When an instance of Thread is created (via a new operation), it does not start executing right away; instead, it can only start executing when its start() method is invoked. The statement or computation to be executed by the thread is specified as a parameter to the constructor.

The Thread class also includes a wait operation in the form of a join() method. If thread t0 performs a t1.join() call, thread t0 will be forced to wait until thread t1 completes, after which point it can safely access any values computed by thread t1. Since there is no restriction on which thread can perform a join on which other thread, it is possible for a programmer to erroneously create a deadlock cycle with join operations. (A deadlock occurs when two threads wait for each other indefinitely, so that neither can make any progress.)

Structured Locks

Structured locks could be used to enforce mutual exclusion to avoid data races. A major benefit of structured locks is that their acquire and release operations are implicit, since these operations are automatically performed by the Java runtime environment when entering and exiting the scope of a synchronized statement or method, even if an exception is thrown in the middle.

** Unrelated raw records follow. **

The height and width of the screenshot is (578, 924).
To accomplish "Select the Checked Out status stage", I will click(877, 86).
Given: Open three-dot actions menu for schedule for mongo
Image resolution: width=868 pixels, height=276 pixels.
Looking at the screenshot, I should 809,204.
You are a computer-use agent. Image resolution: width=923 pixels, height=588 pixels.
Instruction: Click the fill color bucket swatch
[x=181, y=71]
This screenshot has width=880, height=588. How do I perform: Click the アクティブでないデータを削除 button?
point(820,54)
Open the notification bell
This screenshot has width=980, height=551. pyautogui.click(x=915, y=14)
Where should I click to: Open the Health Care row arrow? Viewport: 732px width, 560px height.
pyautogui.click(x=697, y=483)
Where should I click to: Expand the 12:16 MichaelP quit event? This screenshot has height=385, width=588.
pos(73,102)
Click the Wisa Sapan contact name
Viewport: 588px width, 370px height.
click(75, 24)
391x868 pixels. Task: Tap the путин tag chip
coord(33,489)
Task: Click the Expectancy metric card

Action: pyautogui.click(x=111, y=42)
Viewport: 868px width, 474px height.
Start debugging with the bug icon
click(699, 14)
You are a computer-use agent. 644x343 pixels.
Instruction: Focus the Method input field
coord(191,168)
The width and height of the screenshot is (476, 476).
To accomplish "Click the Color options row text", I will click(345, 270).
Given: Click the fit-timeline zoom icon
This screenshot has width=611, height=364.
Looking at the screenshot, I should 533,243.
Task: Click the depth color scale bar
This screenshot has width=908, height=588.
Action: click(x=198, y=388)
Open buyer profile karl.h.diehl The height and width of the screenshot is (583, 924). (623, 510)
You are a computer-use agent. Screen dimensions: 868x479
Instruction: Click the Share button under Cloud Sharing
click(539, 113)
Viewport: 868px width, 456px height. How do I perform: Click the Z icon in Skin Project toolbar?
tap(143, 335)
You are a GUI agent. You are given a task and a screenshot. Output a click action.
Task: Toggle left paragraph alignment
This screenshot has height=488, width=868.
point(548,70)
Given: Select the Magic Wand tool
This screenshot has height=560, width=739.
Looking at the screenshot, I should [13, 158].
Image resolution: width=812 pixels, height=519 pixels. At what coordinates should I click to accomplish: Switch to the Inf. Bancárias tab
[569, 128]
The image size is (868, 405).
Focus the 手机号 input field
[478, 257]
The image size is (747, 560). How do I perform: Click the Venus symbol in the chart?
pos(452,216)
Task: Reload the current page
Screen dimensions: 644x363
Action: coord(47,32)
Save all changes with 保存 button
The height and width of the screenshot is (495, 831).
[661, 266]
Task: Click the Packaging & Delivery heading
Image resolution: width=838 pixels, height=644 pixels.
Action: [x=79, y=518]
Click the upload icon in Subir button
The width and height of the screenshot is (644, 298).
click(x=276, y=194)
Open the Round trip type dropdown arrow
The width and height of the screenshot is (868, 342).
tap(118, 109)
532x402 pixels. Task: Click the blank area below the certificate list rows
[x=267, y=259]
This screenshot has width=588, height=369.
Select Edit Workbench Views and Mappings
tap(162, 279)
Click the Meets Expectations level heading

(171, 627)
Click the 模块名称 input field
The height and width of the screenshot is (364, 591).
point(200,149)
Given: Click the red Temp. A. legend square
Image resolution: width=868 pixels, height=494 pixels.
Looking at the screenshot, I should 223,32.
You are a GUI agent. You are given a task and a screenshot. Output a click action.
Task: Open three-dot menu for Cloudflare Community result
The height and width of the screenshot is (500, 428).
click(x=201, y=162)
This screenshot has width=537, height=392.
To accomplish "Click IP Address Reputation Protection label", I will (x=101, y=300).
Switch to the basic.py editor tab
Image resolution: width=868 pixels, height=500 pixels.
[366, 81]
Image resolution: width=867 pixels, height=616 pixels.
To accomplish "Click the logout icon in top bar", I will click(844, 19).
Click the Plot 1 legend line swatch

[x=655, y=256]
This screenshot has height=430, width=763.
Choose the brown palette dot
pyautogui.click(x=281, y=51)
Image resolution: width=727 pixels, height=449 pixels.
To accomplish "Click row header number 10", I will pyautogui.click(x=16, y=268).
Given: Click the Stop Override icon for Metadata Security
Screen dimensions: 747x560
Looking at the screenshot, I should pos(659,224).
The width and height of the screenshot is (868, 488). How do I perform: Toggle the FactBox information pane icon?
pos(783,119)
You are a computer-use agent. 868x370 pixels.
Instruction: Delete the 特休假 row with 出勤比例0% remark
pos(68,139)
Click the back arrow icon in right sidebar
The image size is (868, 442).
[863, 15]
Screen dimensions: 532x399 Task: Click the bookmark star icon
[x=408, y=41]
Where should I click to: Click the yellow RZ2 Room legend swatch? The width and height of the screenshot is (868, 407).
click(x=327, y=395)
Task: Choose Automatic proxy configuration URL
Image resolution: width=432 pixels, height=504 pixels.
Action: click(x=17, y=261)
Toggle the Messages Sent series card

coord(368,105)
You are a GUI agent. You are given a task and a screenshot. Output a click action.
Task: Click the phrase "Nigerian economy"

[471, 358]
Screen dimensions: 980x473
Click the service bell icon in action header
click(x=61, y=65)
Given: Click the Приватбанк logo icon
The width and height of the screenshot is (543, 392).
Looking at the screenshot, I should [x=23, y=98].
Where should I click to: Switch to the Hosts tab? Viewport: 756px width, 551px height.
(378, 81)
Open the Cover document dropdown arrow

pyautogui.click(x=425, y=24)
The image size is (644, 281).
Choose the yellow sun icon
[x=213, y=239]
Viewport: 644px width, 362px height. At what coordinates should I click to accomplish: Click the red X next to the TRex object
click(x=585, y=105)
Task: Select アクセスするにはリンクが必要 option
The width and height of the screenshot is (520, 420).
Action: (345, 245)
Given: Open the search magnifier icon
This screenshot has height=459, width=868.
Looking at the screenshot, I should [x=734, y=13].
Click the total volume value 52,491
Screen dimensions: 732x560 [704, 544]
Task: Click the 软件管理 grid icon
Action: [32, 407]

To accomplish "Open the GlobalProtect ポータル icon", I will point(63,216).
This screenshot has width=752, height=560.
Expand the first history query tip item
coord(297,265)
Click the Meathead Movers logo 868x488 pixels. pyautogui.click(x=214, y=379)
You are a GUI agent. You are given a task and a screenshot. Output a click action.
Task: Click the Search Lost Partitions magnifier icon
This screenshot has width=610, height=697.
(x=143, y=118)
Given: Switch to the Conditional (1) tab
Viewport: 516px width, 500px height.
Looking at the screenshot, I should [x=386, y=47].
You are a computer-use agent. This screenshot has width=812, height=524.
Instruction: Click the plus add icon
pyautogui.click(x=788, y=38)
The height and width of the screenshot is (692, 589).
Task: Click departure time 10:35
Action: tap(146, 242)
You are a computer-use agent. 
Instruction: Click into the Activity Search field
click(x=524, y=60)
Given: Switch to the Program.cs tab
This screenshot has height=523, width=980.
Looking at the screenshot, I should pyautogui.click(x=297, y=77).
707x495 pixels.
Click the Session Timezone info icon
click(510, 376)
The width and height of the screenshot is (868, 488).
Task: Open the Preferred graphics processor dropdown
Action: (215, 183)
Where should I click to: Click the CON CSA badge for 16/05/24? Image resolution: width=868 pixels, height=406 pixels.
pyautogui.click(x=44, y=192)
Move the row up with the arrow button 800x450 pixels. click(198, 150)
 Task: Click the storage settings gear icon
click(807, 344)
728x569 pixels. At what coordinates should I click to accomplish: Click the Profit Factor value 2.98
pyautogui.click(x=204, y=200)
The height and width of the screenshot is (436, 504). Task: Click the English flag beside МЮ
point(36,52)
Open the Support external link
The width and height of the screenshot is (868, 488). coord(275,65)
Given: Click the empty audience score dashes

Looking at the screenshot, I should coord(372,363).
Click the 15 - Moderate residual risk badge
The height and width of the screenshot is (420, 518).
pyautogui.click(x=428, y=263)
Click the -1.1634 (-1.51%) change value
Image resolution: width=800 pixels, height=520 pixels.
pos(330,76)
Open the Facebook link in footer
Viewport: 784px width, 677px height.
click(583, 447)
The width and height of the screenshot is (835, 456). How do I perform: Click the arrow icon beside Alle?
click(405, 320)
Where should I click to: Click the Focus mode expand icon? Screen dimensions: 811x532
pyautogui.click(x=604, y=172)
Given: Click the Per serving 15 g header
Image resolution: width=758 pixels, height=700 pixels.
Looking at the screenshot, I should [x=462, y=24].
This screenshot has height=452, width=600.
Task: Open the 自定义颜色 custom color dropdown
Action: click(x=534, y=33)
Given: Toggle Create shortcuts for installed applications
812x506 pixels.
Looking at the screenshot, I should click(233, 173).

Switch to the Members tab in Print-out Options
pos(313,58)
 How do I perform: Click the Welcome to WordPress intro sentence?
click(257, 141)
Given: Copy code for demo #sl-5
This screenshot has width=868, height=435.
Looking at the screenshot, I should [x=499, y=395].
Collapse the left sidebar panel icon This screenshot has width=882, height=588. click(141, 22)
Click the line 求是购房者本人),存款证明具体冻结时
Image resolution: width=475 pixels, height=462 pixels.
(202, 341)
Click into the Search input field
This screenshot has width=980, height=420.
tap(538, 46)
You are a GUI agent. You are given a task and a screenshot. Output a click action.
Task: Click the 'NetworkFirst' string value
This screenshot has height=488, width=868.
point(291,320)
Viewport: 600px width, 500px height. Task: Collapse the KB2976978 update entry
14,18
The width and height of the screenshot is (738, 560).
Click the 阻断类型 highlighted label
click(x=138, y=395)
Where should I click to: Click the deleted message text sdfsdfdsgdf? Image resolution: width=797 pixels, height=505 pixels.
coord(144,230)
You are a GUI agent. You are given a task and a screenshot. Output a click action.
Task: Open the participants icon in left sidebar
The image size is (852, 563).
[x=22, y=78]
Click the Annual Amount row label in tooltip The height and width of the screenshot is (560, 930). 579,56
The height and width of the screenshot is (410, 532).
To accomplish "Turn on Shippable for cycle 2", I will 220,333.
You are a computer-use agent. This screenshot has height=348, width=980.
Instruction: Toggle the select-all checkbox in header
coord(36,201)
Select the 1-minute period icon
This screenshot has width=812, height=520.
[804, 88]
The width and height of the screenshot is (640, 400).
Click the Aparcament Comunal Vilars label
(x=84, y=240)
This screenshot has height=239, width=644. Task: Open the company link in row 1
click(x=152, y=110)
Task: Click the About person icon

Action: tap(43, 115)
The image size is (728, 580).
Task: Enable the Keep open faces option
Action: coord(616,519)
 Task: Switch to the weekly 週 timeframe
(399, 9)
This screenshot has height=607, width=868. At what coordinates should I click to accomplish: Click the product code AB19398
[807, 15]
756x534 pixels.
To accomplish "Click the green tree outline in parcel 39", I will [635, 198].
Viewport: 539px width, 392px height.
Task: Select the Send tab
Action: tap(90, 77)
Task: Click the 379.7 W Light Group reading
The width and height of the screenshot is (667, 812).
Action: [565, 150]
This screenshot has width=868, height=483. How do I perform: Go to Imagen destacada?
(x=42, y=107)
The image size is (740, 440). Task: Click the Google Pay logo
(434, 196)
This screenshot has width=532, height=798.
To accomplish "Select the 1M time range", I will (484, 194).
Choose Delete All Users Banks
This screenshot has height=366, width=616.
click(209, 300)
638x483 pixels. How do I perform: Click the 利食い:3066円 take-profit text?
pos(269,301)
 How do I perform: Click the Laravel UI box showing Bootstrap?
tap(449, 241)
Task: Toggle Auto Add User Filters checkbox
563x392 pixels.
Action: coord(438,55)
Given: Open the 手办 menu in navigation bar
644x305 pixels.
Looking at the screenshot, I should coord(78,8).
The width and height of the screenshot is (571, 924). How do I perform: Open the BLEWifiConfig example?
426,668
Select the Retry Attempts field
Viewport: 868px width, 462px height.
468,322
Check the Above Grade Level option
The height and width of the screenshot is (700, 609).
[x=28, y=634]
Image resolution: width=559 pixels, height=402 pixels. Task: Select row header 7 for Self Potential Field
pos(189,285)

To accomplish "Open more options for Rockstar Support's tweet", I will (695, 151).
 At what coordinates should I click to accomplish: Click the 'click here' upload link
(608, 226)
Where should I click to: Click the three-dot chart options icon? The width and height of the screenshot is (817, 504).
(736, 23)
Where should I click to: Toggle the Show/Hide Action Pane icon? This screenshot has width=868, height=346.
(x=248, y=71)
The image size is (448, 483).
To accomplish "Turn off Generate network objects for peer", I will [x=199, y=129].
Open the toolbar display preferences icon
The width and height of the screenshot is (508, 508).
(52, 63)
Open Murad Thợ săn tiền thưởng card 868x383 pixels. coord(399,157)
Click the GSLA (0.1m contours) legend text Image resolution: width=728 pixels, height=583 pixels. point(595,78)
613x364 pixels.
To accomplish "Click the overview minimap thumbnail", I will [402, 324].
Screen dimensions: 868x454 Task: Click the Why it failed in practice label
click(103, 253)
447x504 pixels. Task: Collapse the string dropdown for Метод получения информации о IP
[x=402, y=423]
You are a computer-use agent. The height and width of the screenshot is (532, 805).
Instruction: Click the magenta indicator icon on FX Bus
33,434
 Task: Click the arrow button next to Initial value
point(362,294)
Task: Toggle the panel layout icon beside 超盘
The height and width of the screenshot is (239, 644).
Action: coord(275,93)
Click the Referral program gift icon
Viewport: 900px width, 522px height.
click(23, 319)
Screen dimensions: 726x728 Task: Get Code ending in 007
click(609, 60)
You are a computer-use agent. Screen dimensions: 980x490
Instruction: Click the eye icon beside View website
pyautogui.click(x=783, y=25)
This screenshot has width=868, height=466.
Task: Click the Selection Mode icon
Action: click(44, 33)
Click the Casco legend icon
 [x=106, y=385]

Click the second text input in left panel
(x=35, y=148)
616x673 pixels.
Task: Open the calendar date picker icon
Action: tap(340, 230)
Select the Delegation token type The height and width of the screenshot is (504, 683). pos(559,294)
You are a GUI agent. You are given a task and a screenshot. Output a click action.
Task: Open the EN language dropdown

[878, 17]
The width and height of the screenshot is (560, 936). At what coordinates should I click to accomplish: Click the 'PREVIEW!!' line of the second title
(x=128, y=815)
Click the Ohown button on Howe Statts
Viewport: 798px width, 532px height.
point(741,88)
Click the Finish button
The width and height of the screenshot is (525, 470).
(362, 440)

We also learned about wait() and notify() operations that can be used to block and resume threads that need to wait for specific conditions. For example, a producer thread performing an insert() operation on a bounded buffer can call wait() when the buffer is full, so that it is only unblocked when a consumer thread performing a remove() operation calls notify(). Likewise, a consumer thread performing a remove() operation on a bounded buffer can call wait() when the buffer is empty, so that it is only unblocked when a producer thread performing an insert() operation calls notify(). Structured locks are also referred to as intrinsic locks or monitors.

Unstructured Locks

In this lecture, we introduced unstructured locks (which can be obtained in Java by creating instances of ReentrantLock(), and used three examples to demonstrate their generality relative to structured locks. The first example showed how explicit lock() and unlock() operations on unstructured locks can be used to support a hand-over-hand locking pattern that implements a non-nested pairing of lock/unlock operations which cannot be achieved with synchronized statements/methods. The second example showed how the tryLock() operations in unstructured locks can enable a thread to check the availability of a lock, and thereby acquire it if it is available or do something else if it is not. The third example illustrated the value of read-write locks (which can be obtained in Java by creating instances of ReentrantReadWriteLock(), whereby multiple threads are permitted to acquire a lock L in "read mode", L.readLock().lock(), but only one thread is permitted to acquire the lock in "write mode", L.writeLock().lock().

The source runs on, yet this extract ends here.